Stored data
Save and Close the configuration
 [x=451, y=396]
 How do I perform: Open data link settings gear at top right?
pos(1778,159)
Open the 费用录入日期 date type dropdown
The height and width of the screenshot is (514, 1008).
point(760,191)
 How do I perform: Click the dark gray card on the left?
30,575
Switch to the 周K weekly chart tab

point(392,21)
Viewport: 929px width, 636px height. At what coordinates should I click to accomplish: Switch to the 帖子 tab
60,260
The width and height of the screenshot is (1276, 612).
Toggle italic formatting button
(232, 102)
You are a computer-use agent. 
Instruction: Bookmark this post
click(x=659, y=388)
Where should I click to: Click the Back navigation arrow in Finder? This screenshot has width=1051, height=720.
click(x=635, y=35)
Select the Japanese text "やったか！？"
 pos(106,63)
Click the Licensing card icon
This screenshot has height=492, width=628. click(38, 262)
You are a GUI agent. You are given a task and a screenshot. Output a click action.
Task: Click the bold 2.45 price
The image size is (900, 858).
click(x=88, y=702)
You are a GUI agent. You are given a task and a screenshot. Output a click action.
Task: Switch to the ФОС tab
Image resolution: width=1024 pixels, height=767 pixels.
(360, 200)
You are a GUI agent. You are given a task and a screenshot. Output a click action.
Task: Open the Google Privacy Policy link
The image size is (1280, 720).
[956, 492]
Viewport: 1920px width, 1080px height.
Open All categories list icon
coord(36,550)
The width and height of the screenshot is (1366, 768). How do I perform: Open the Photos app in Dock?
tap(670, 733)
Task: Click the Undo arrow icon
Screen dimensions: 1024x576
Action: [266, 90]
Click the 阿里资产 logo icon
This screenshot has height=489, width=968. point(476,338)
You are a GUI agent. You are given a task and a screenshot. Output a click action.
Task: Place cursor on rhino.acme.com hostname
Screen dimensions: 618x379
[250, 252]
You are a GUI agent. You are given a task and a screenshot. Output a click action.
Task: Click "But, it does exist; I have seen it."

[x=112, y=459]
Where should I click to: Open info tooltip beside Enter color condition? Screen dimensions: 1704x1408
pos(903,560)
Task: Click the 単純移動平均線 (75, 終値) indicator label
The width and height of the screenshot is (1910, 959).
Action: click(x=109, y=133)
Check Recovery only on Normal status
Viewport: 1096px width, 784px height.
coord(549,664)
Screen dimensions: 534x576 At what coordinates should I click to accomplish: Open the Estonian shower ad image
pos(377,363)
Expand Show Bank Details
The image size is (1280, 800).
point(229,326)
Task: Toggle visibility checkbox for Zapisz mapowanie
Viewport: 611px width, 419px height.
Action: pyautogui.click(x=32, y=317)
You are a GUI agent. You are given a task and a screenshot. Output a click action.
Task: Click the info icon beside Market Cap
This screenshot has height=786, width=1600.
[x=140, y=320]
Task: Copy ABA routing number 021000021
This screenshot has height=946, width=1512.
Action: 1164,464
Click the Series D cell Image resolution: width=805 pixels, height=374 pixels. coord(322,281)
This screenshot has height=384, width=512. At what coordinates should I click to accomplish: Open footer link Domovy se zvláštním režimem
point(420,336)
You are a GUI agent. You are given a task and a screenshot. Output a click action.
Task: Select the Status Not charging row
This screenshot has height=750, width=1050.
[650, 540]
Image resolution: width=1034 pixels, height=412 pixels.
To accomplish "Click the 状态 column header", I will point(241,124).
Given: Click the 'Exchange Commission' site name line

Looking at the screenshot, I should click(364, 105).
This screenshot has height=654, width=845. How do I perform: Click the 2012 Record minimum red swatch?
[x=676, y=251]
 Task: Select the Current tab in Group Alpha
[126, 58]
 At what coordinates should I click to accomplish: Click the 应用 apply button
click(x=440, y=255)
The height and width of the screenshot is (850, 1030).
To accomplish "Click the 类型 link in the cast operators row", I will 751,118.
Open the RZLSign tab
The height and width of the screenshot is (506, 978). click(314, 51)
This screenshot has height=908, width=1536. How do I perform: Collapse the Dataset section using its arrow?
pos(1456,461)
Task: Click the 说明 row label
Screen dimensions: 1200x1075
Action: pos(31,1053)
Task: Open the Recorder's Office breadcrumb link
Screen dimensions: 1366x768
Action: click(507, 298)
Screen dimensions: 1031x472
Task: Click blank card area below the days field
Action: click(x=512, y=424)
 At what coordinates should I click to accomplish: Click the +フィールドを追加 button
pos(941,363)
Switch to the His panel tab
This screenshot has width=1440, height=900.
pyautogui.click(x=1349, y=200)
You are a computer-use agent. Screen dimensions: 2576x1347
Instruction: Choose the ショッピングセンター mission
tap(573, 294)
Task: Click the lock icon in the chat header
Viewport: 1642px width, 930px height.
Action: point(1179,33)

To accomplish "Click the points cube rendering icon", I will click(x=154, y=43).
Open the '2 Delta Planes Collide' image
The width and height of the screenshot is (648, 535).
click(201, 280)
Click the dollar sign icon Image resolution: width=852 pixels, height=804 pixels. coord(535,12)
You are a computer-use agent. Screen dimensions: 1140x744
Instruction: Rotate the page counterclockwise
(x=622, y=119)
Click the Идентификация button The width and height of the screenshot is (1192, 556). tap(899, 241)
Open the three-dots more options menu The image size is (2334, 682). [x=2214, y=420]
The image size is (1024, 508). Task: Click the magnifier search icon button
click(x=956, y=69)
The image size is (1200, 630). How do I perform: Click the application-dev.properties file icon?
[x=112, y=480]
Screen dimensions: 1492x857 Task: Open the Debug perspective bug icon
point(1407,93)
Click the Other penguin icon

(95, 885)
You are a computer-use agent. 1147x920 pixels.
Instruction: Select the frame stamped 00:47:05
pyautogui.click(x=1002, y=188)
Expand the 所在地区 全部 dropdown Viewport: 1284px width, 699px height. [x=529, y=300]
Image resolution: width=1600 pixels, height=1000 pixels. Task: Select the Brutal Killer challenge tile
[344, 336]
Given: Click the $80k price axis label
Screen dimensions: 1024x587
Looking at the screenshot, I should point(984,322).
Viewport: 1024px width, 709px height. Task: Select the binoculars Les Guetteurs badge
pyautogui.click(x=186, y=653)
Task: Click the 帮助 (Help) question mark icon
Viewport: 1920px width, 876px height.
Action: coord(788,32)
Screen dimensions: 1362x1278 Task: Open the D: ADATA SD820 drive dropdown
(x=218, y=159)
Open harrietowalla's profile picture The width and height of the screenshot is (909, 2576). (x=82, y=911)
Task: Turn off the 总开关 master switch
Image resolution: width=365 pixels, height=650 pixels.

What to work on:
Complete, exact output of the records is expected.

Reply to the task:
Save and Close the configuration
 [x=451, y=396]
 How do I perform: Open data link settings gear at top right?
pos(1778,159)
Open the 费用录入日期 date type dropdown
The height and width of the screenshot is (514, 1008).
point(760,191)
 How do I perform: Click the dark gray card on the left?
30,575
Switch to the 周K weekly chart tab

point(392,21)
Viewport: 929px width, 636px height. At what coordinates should I click to accomplish: Switch to the 帖子 tab
60,260
The width and height of the screenshot is (1276, 612).
Toggle italic formatting button
(232, 102)
You are a computer-use agent. 
Instruction: Bookmark this post
click(x=659, y=388)
Where should I click to: Click the Back navigation arrow in Finder? This screenshot has width=1051, height=720.
click(x=635, y=35)
Select the Japanese text "やったか！？"
 pos(106,63)
Click the Licensing card icon
This screenshot has height=492, width=628. click(38, 262)
You are a GUI agent. You are given a task and a screenshot. Output a click action.
Task: Click the bold 2.45 price
The image size is (900, 858).
click(x=88, y=702)
You are a GUI agent. You are given a task and a screenshot. Output a click action.
Task: Switch to the ФОС tab
Image resolution: width=1024 pixels, height=767 pixels.
(360, 200)
You are a GUI agent. You are given a task and a screenshot. Output a click action.
Task: Open the Google Privacy Policy link
The image size is (1280, 720).
[956, 492]
Viewport: 1920px width, 1080px height.
Open All categories list icon
coord(36,550)
The width and height of the screenshot is (1366, 768). How do I perform: Open the Photos app in Dock?
tap(670, 733)
Task: Click the Undo arrow icon
Screen dimensions: 1024x576
Action: [266, 90]
Click the 阿里资产 logo icon
This screenshot has height=489, width=968. point(476,338)
You are a GUI agent. You are given a task and a screenshot. Output a click action.
Task: Place cursor on rhino.acme.com hostname
Screen dimensions: 618x379
[250, 252]
You are a GUI agent. You are given a task and a screenshot. Output a click action.
Task: Click "But, it does exist; I have seen it."

[x=112, y=459]
Where should I click to: Open info tooltip beside Enter color condition? Screen dimensions: 1704x1408
pos(903,560)
Task: Click the 単純移動平均線 (75, 終値) indicator label
The width and height of the screenshot is (1910, 959).
Action: click(x=109, y=133)
Check Recovery only on Normal status
Viewport: 1096px width, 784px height.
coord(549,664)
Screen dimensions: 534x576 At what coordinates should I click to accomplish: Open the Estonian shower ad image
pos(377,363)
Expand Show Bank Details
The image size is (1280, 800).
point(229,326)
Task: Toggle visibility checkbox for Zapisz mapowanie
Viewport: 611px width, 419px height.
Action: pyautogui.click(x=32, y=317)
You are a GUI agent. You are given a task and a screenshot. Output a click action.
Task: Click the info icon beside Market Cap
This screenshot has height=786, width=1600.
[x=140, y=320]
Task: Copy ABA routing number 021000021
This screenshot has height=946, width=1512.
Action: 1164,464
Click the Series D cell Image resolution: width=805 pixels, height=374 pixels. coord(322,281)
This screenshot has height=384, width=512. At what coordinates should I click to accomplish: Open footer link Domovy se zvláštním režimem
point(420,336)
You are a GUI agent. You are given a task and a screenshot. Output a click action.
Task: Select the Status Not charging row
This screenshot has height=750, width=1050.
[650, 540]
Image resolution: width=1034 pixels, height=412 pixels.
To accomplish "Click the 状态 column header", I will point(241,124).
Given: Click the 'Exchange Commission' site name line

Looking at the screenshot, I should click(364, 105).
This screenshot has height=654, width=845. How do I perform: Click the 2012 Record minimum red swatch?
[x=676, y=251]
 Task: Select the Current tab in Group Alpha
[126, 58]
 At what coordinates should I click to accomplish: Click the 应用 apply button
click(x=440, y=255)
The height and width of the screenshot is (850, 1030).
To accomplish "Click the 类型 link in the cast operators row", I will 751,118.
Open the RZLSign tab
The height and width of the screenshot is (506, 978). click(314, 51)
This screenshot has height=908, width=1536. How do I perform: Collapse the Dataset section using its arrow?
pos(1456,461)
Task: Click the 说明 row label
Screen dimensions: 1200x1075
Action: pos(31,1053)
Task: Open the Recorder's Office breadcrumb link
Screen dimensions: 1366x768
Action: click(507, 298)
Screen dimensions: 1031x472
Task: Click blank card area below the days field
Action: click(x=512, y=424)
 At what coordinates should I click to accomplish: Click the +フィールドを追加 button
pos(941,363)
Switch to the His panel tab
This screenshot has width=1440, height=900.
pyautogui.click(x=1349, y=200)
You are a computer-use agent. Screen dimensions: 2576x1347
Instruction: Choose the ショッピングセンター mission
tap(573, 294)
Task: Click the lock icon in the chat header
Viewport: 1642px width, 930px height.
Action: point(1179,33)

To accomplish "Click the points cube rendering icon", I will click(x=154, y=43).
Open the '2 Delta Planes Collide' image
The width and height of the screenshot is (648, 535).
click(201, 280)
Click the dollar sign icon Image resolution: width=852 pixels, height=804 pixels. coord(535,12)
You are a computer-use agent. Screen dimensions: 1140x744
Instruction: Rotate the page counterclockwise
(x=622, y=119)
Click the Идентификация button The width and height of the screenshot is (1192, 556). tap(899, 241)
Open the three-dots more options menu The image size is (2334, 682). [x=2214, y=420]
The image size is (1024, 508). Task: Click the magnifier search icon button
click(x=956, y=69)
The image size is (1200, 630). How do I perform: Click the application-dev.properties file icon?
[x=112, y=480]
Screen dimensions: 1492x857 Task: Open the Debug perspective bug icon
point(1407,93)
Click the Other penguin icon

(95, 885)
You are a computer-use agent. 1147x920 pixels.
Instruction: Select the frame stamped 00:47:05
pyautogui.click(x=1002, y=188)
Expand the 所在地区 全部 dropdown Viewport: 1284px width, 699px height. [x=529, y=300]
Image resolution: width=1600 pixels, height=1000 pixels. Task: Select the Brutal Killer challenge tile
[344, 336]
Given: Click the $80k price axis label
Screen dimensions: 1024x587
Looking at the screenshot, I should point(984,322).
Viewport: 1024px width, 709px height. Task: Select the binoculars Les Guetteurs badge
pyautogui.click(x=186, y=653)
Task: Click the 帮助 (Help) question mark icon
Viewport: 1920px width, 876px height.
Action: coord(788,32)
Screen dimensions: 1362x1278 Task: Open the D: ADATA SD820 drive dropdown
(x=218, y=159)
Open harrietowalla's profile picture The width and height of the screenshot is (909, 2576). (x=82, y=911)
Task: Turn off the 总开关 master switch
Image resolution: width=365 pixels, height=650 pixels.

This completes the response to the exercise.